The restaurant complaint is the most honest thing in the review set - and it lines up exactly with what the specs and the testing show. A single-microphone CIC at this price point genuinely helps in quiet and moderate environments. It genuinely struggles when the room is loud. The buyers who knew that going in are satisfied. The ones who expected a full restaurant solution were not. That gap is about expectation management, not a product defect.
Final Verdict: Is the Retekess TE103 Worth It?
My father-in-law eventually agreed to try the TE103 because of one sentence: nothing shows. He's been wearing it for six weeks. He has not asked anyone to repeat themselves at the dinner table once.
That's the case the TE103 makes more convincingly than any spec can: it removes the three reasons people with mild to moderate hearing loss don't do anything about it. Invisible form factor. No appointment, no prescription, no fitting visit. Battery that lasts the week without a second thought. The charging case drying function is not a headline feature most buyers think to look for, but it extends the life of the device in a way that shows up over months, not days.
The honest limit is noise. Family dinners, TV, quiet offices, one-on-one phone calls - the TE103 handles all of these well.
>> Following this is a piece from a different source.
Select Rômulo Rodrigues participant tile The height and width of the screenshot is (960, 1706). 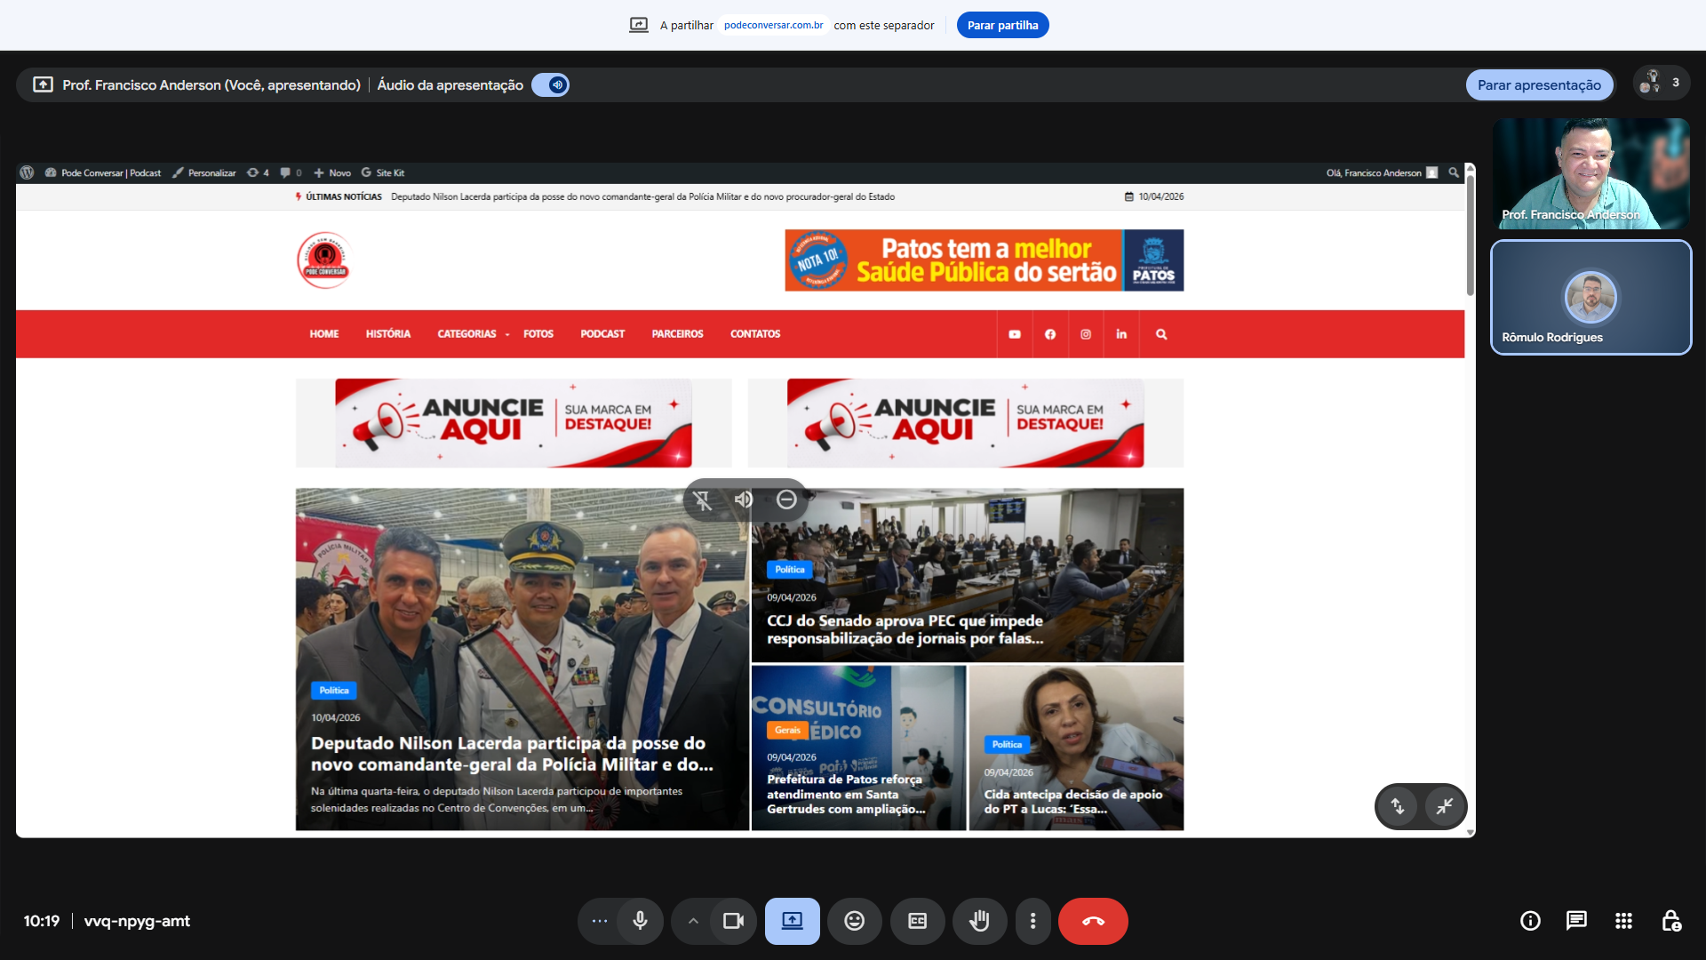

A crowded restaurant at full Saturday volume is genuinely harder, and no amount of app adjustment changes the physics of a single CIC microphone in that situation. Know the use case going in, and the TE103 lands exactly where it should.
For anyone in the mild to moderate hearing loss category who has been putting this off - because of how it looks, what it costs, or how complicated it seemed - the TE103 is the most direct answer to all three of those objections at once.